The Laboratory studies biologically active molecules, membranous and membrane-active proteins and develops new methods of optical microscopy and spectroscopy to support these studies. Developed methods are used to study the action mechanisms and structural-functional interrelationships of investigated molecules at different levels of structural organization: molecular, cellular and tissue.

The methods of microscopy of single-molecules and their complexes are developed in the Laboratory using the unique scientific equipment. It includes an installation for one-photon and multiphoton 4Pi superresolution microscopy and an installation for fluorescence microscopy based on the effect of total internal reflection. Both installations have got a high sensitivity, allowing registering fluorescent signals even from single molecules.

Experimental installation for confocal laser microspectroscopy was created in the Laboratory. Also, the method of confocal microspectroscopy and reconstruction of spectral images (COMIRSI) was developed that provided possibility to identify and study molecular interactions of biologically active compounds in living cells with a three-dimensional submicron spatial resolution. The experimental installation and the COMIRSI method are widely used  in the development, scientific and clinical studies of new Russian photosensitizers for photodynamic cancer therapy, as well as in the studies of membrane and membrane-active proteins.

The Laboratory is open for cooperation with the departments of the Institute and other scientific organizations.

The development of analytical systems based on hybrid ion channels for the search and study of potassium channel blockers is conducted jointly with the Group of nanobioengineering. A search and study of potassium channel blockers in scorpion venoms are carried out in collaboration with the Molecular Instruments for Neurobiology Group. The functional properties of toxins from snake venom are studied together with the Laboratory of Molecular Toxinology.

Also, the Laboratory conducts joint studies with a number of other scientific organizations. Study of photosensitizers for photodynamic anti-cancer and antimicrobial therapy and optimization of their properties is carried out in cooperation with the Moscow Technological University, the P.A. Herzen Moscow Oncology Research Institute and the State Scientific Center "NIOPIK". Studies of structural rearrangements in nucleosomes under the influence of various nuclear proteins using the methods of fluorescence microscopy of single molecules and their complexes are carried out together with the Bioengineering Department, the Laboratory for the Regulation of Transcription and Replication of the Biological Faculty of Moscow State University and colleagues from Fox Chase Cancer Center (USA). The structure optimization of conjugates of boron-containing nanoparticles and natural porphyrins is conducted jointly with the Moscow Technological University and INEOS RAS.

◆ ◆ ◆

■ **PROBLEM TO WORK ON**
Can you repeat word for word the part of the laboratory description that begins at the words "Experimental installation for" and stops after "and membrane-active proteins."?

◆ ◆ ◆

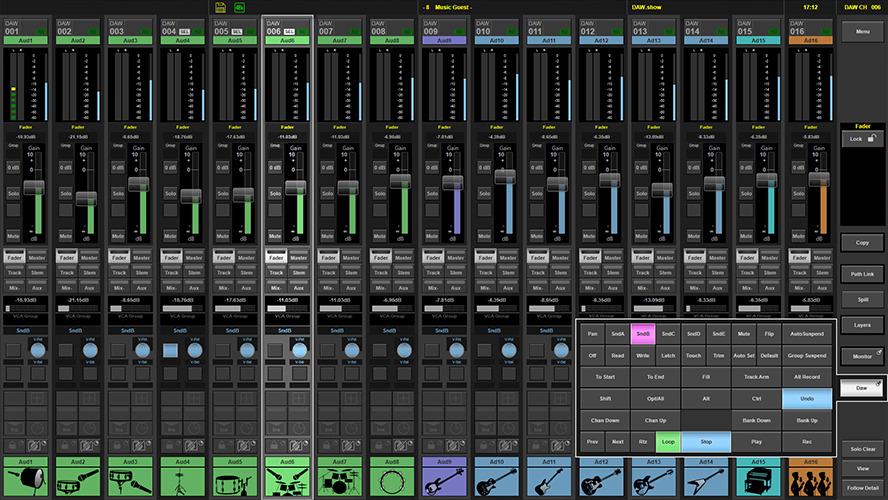The width and height of the screenshot is (888, 500).
Task: Enable Loop in the DAW control panel
Action: pyautogui.click(x=669, y=441)
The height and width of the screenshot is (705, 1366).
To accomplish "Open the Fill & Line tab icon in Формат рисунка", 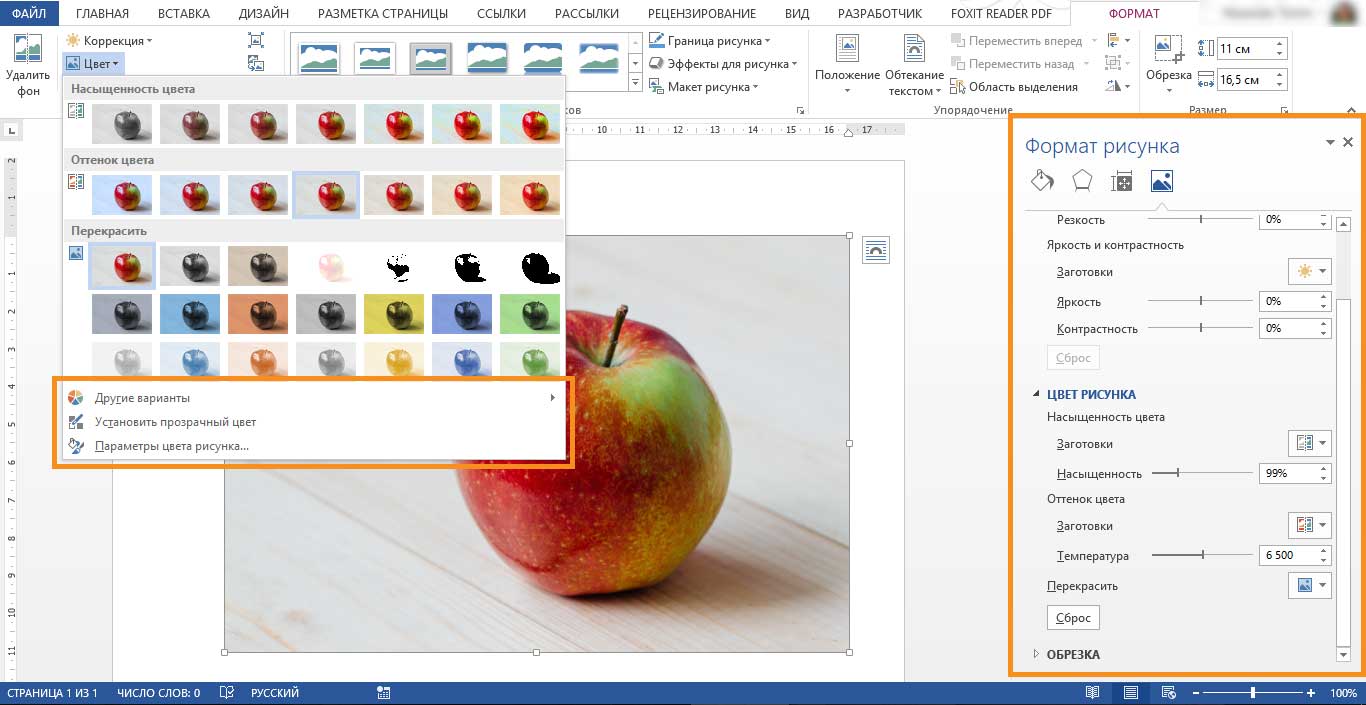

◆ ◆ ◆

■ **WORKED SOLUTION**
Experimental installation for confocal laser microspectroscopy was created in the Laboratory. Also, the method of confocal microspectroscopy and reconstruction of spectral images (COMIRSI) was developed that provided possibility to identify and study molecular interactions of biologically active compounds in living cells with a three-dimensional submicron spatial resolution. The experimental installation and the COMIRSI method are widely used  in the development, scientific and clinical studies of new Russian photosensitizers for photodynamic cancer therapy, as well as in the studies of membrane and membrane-active proteins.